Теперь требовалось досчитать мысленно до десяти: милая мамочка, она же не понимает, что у Нэнси тоже свои планы, в которые не вписывается Робин, как и у нее нет ни малейшего желания ехать в Амстердам, как все. Нет уж, она хочет свое собственное особенное приключение. Не такое, как у всех.
– Я съезжу туда в свой первый отпуск, мамуля, – наконец ответила она и мило улыбнулась. – И пожалуй, не с Нэнси. Отдых вместе с ней может оказаться слишком утомительным.
Из-за планшета хмыкнул отец, этим звуком дав понять, что он одобряет мнение дочери о Нэнси и совместной с ней поездке. Да, папа был более понимающим, если это не касалось вопросов опекания Робин. Оставалось лишь надеяться, что на работе его профессионализм возобладает, и Робин не придется краснеть, получая от него обеды в пластиковых ланч-боксах.
Мысли Робин скользнули дальше, она задумалась о том, каково будет работать вместе с отцом в его офисе. Там, где ее помнили еще школьницей. Она часто бывала там с отцом, и знала буквально каждого его коллегу. Теперь и ей предстояло влиться в этот маленький коллектив. Кое-кто, не будем указывать пальцем на Нэнси и ее приятельниц, фыркал, утверждая, что это слишком скучно, но Робин была рада тому, что ее жизнь расписана на много лет вперед. А что до скуки, так она всегда может завести кошку или поехать на концерт. Ей-то не придется для этого просить денег у родителей, как той же Нэнси, что уже который раз безрезультатно искала себя и в этот раз планировала делать это в Амстердаме.

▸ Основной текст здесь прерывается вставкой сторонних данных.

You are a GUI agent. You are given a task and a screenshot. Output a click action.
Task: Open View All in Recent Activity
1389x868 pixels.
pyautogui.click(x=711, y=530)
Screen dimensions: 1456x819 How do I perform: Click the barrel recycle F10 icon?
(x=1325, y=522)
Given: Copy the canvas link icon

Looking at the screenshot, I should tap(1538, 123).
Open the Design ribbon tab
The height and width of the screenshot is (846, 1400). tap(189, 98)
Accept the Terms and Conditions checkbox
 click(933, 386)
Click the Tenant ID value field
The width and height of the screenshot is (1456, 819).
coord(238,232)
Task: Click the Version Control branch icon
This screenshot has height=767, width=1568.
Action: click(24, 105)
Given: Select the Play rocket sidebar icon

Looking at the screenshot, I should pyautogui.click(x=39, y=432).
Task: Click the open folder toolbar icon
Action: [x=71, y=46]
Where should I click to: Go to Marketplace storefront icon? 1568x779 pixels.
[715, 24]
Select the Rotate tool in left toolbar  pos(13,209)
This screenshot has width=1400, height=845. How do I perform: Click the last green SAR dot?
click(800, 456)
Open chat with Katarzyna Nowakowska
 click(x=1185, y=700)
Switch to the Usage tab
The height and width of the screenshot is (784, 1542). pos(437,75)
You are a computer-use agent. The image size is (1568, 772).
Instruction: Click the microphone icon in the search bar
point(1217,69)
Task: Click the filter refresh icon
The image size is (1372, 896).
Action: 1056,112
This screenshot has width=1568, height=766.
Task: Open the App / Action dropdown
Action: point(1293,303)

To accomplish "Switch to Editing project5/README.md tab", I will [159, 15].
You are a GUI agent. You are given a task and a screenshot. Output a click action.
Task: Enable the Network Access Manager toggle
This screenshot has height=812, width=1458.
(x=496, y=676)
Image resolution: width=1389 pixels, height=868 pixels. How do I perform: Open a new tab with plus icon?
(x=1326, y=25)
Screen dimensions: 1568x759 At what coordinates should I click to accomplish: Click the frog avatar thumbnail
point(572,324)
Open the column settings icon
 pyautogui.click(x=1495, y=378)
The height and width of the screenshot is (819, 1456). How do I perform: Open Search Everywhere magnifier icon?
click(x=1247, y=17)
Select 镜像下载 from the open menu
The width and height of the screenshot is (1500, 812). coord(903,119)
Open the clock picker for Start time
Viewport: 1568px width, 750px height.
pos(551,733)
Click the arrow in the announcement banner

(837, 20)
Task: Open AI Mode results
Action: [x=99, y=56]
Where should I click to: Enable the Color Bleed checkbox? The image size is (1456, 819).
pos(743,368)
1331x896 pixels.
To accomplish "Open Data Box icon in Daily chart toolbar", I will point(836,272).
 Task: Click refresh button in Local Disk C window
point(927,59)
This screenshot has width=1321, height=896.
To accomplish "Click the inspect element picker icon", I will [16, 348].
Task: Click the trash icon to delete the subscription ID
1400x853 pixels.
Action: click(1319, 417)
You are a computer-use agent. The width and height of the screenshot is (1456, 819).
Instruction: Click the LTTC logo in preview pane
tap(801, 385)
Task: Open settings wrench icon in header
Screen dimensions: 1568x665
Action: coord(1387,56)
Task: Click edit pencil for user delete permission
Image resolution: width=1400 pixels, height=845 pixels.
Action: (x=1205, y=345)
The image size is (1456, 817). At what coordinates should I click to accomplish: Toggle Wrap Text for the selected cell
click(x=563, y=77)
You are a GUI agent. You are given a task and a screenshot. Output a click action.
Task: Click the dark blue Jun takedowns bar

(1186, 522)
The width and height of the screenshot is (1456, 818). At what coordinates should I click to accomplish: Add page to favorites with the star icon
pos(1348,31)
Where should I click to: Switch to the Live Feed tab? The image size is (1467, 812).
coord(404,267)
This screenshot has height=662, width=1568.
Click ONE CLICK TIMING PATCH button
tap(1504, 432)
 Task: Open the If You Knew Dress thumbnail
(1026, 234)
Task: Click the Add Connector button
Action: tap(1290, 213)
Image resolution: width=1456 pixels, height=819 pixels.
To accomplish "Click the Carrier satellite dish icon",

От ее матери – слышимость в доме была прекрасная, и Робин вовсе не подслушивала разговор – она знала, что та уже махнула на непутевую дочь рукой и только надеялась, что из очередной поездки Нэнси привезет мужа, а не какое-то замысловатое заболевание. Мать Робин на это лишь поохала, но в душе она наверняка была уверена, как и сама Робин, что надеяться на это было глупо.
Нет, не такую жизнь представляла для себя Робин. Она сначала поживет для себя, в маленькой, но уютной квартирке. Одна или с кошкой. Может, заведет пару монструозных цветков или пальму в горшке. Все будет только так, как она решит. Чем не счастье?